──────── TEXTE À LIRE

Le gouvernement de Justin Trudeau veut revoir de fond en comble la façon dont se fait l'évaluation environnementale des projets au pays - mais cet examen risque de prendre beaucoup du temps.

Car Ottawa ne veut pas aller de l'avant sans avoir consulté le public et, pour certains aspects, sans avoir même consulté pour déterminer comment mener des consultations.

Dans un point de presse conjoint, lundi, six ministres fédéraux ont annoncé un examen «exhaustif» des processus environnementaux et réglementaires, qui inclut notamment la modernisation de l'Office national de l'énergie (ONÉ). L'ONÉ est responsable de l'approbation des projets de pipeline et il étudie actuellement la proposition de TransCanada pour son controversé oléoduc Énergie Est.

Le gouvernement libéral entend par ailleurs annuler des changements que les conservateurs avaient effectués à la Loi sur les pêches et à la Loi sur la protection de la navigation - des modifications majeures qui avaient été inscrites dans un projet de loi omnibus étudié à la hâte. Ottawa désire maintenant rétablir certaines des mesures de protection biffées par les conservateurs, tout en ajoutant des mesures «modernes».

Un comité d'expert sera par ailleurs mis sur pied pour revoir le processus d'évaluation environnementale pour s'assurer que les citoyens aient confiance en ce processus. «Les évaluations environnementales sont importantes pour les Canadiens, parce que les projets majeurs sont développés dans les communautés où ils vivent, travaillent et élèvent leurs enfants», a insisté la ministre de l'Environnement, Catherine McKenna.

────────────────

● SÉRIE D'EXERCICES
a – Transcrivez fidèlement le passage de l'article sur l'évaluation environnementale qui s'ouvre sur les mots contenant "Car Ottawa ne" et se clôt sur "oléoduc Énergie Est.".
b – Relevez tous les passages placés entre guillemets dans l'article sur l'évaluation environnementale.
c – Rédigez la suite de l'article sur la réforme de l'évaluation environnementale en partant de sa dernière phrase.
La liste n'est d'aucune utilité ici.

──────── ENTRÉES RÉPERTORIÉES

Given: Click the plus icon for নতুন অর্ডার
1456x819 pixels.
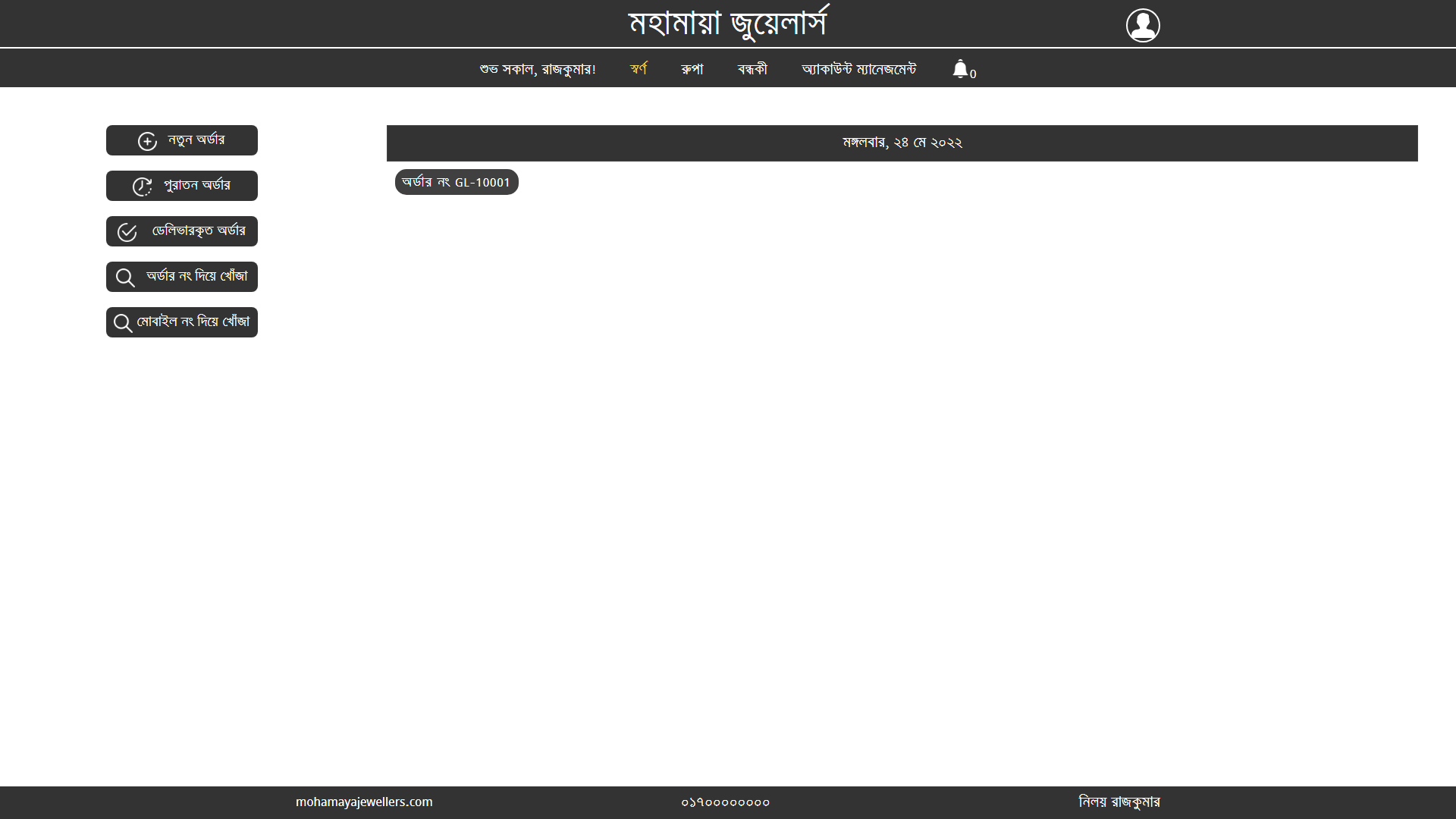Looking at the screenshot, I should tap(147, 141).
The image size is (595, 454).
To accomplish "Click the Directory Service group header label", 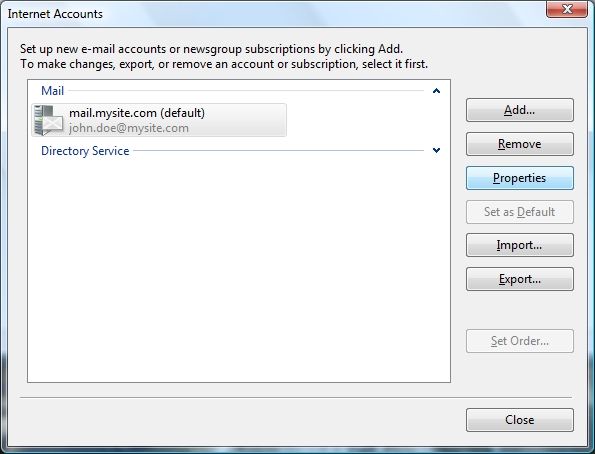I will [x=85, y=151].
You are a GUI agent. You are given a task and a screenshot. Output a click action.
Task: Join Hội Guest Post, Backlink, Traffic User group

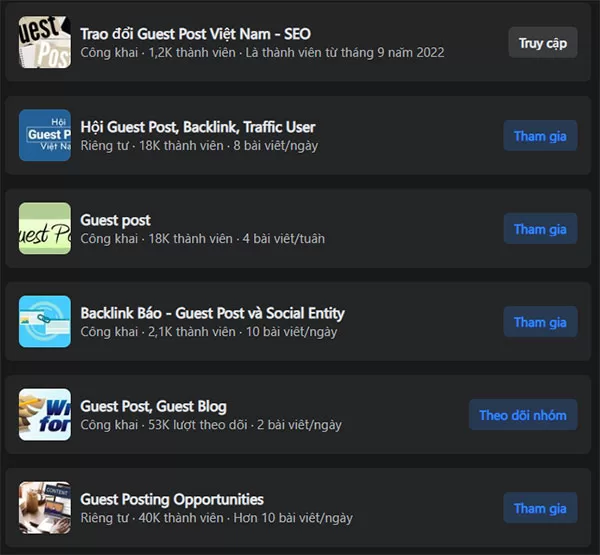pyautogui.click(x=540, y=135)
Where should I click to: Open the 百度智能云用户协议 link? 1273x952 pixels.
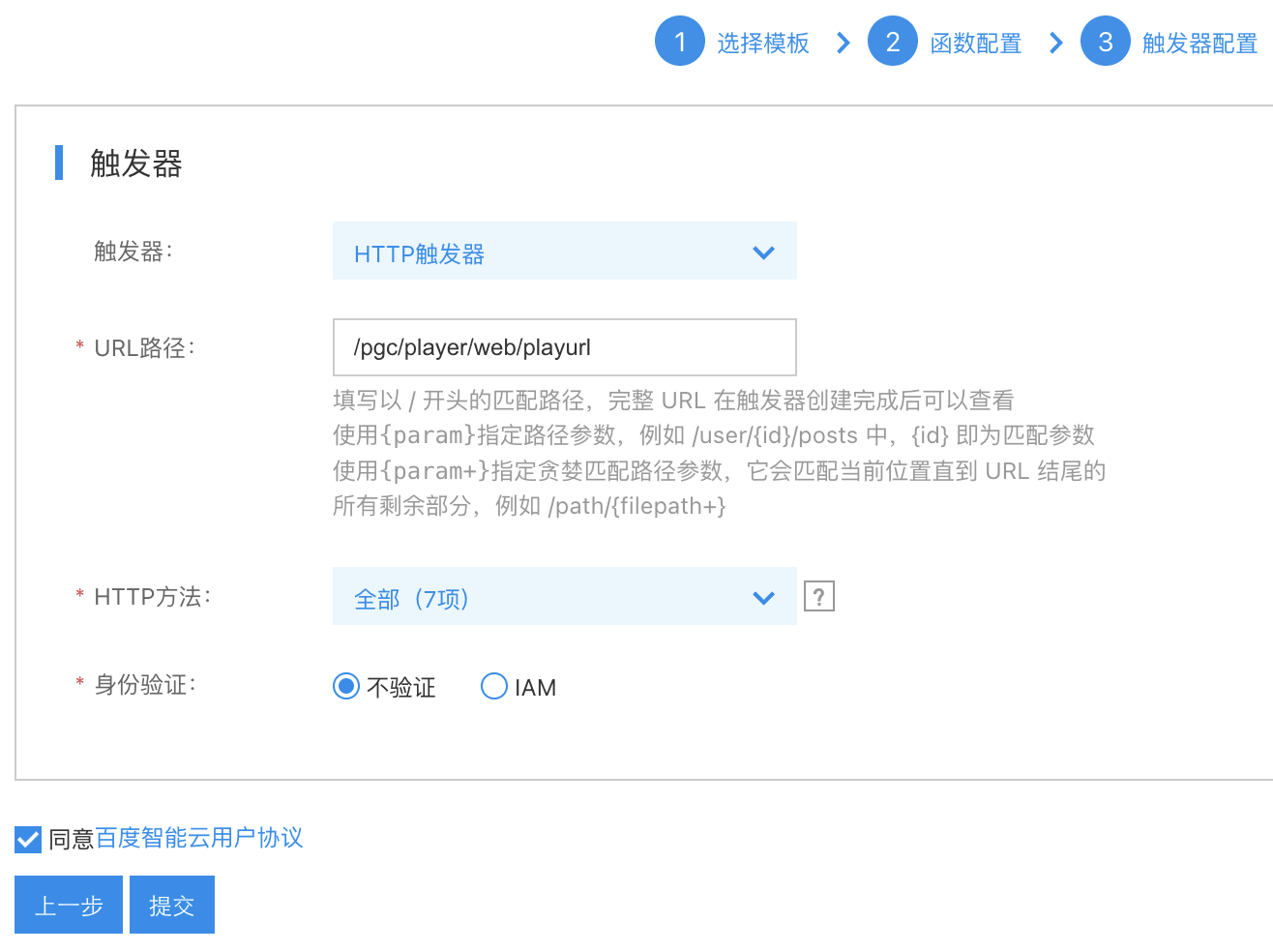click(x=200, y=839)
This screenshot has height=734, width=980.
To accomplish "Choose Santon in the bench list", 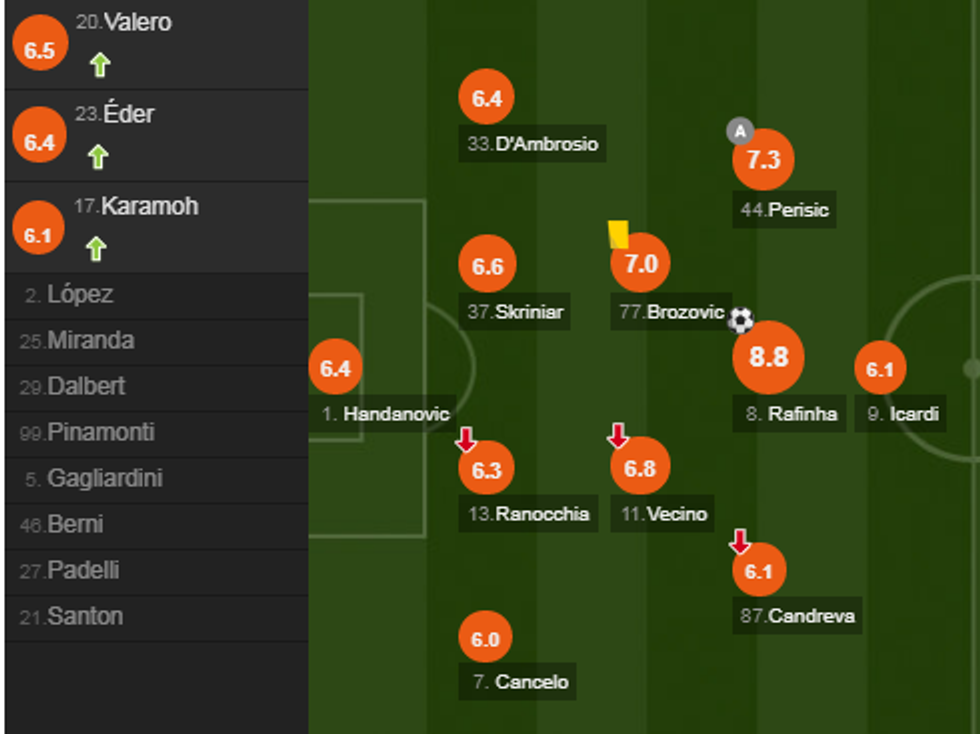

────────────────

● EXERCICES CORRIGÉS
a –
Car Ottawa ne veut pas aller de l'avant sans avoir consulté le public et, pour certains aspects, sans avoir même consulté pour déterminer comment mener des consultations.

Dans un point de presse conjoint, lundi, six ministres fédéraux ont annoncé un examen «exhaustif» des processus environnementaux et réglementaires, qui inclut notamment la modernisation de l'Office national de l'énergie (ONÉ). L'ONÉ est responsable de l'approbation des projets de pipeline et il étudie actuellement la proposition de TransCanada pour son controversé oléoduc Énergie Est.

b –
«exhaustif»
«modernes»
«Les évaluations environnementales sont importantes pour les Canadiens, parce que les projets majeurs sont développés dans les communautés où ils vivent, travaillent et élèvent leurs enfants»

c –
Le public est dans un premier temps invité à donner son avis en ligne jusqu'au 20 juillet, afin de jeter les bases pour un comité d'experts. Des consultations publiques seront ensuite menées un peu partout au pays, dès le mois de septembre.

Le gouvernement lance toutefois une mise en garde: les projets majeurs ne vont pas de l'avant «sans controverse». «Nous ne pouvons garantir que les décisions seront prises avec un accord unanime», a expliqué Mme McKenna, ajoutant que le gouvernement pouvait cependant s'assurer que les décisions soient basées sur «l'ouverture, l'inclusion, la transparence et les faits».

Pipelines

La modernisation de l'ONÉ - une promesse électorale - est très attendue. La semaine dernière, l'organisme indépendant a annoncé qu'il lançait officiellement l'étude d'Énergie Est, bien que certains aspects du projet soient encore inconnus. Il s'est attiré une pluie de critiques de partis de l'opposition à Ottawa et de groupes écologistes, qui croient que l'ONÉ n'a plus la légitimité nécessaire pour évaluer les projets.

Un groupe d'experts devra se pencher sur son mandat, sa structure et son rôle et soumettre ses conclusions au gouvernement avant le 31 janvier 2017.

Mais la refonte de l'ONÉ ne changera rien au processus actuellement entamé pour l'évaluation d'Énergie Est, car ce sont des règles intérimaires, annoncées en janvier dernier, qui seront en vigueur.

Aux yeux du ministre des Ressources naturelles, Jim Carr, il s'agit «d'un processus amélioré qui répond aux nombreuses objections», entre autres de groupes autochtones, qui se plaignaient de ne pas être entendus. Les émissions de gaz à effet de serre en amont seront par ailleurs prises en compte dans l'évaluation du projet.

Greenpeace n'a toutefois pas confiance en ce processus intérimaire. «Il est inacceptable que l'ONÉ ait précipité le début de l'évaluation environnementale du projet Énergie Est alors que le gouvernement Trudeau confirme aujourd'hui qu'il faille revoir de fond en comble le fonctionnement de l'organisme dont la crédibilité est déficiente», a signalé son responsable de la campagne sur le climat et l'énergie, Patrick Bonin.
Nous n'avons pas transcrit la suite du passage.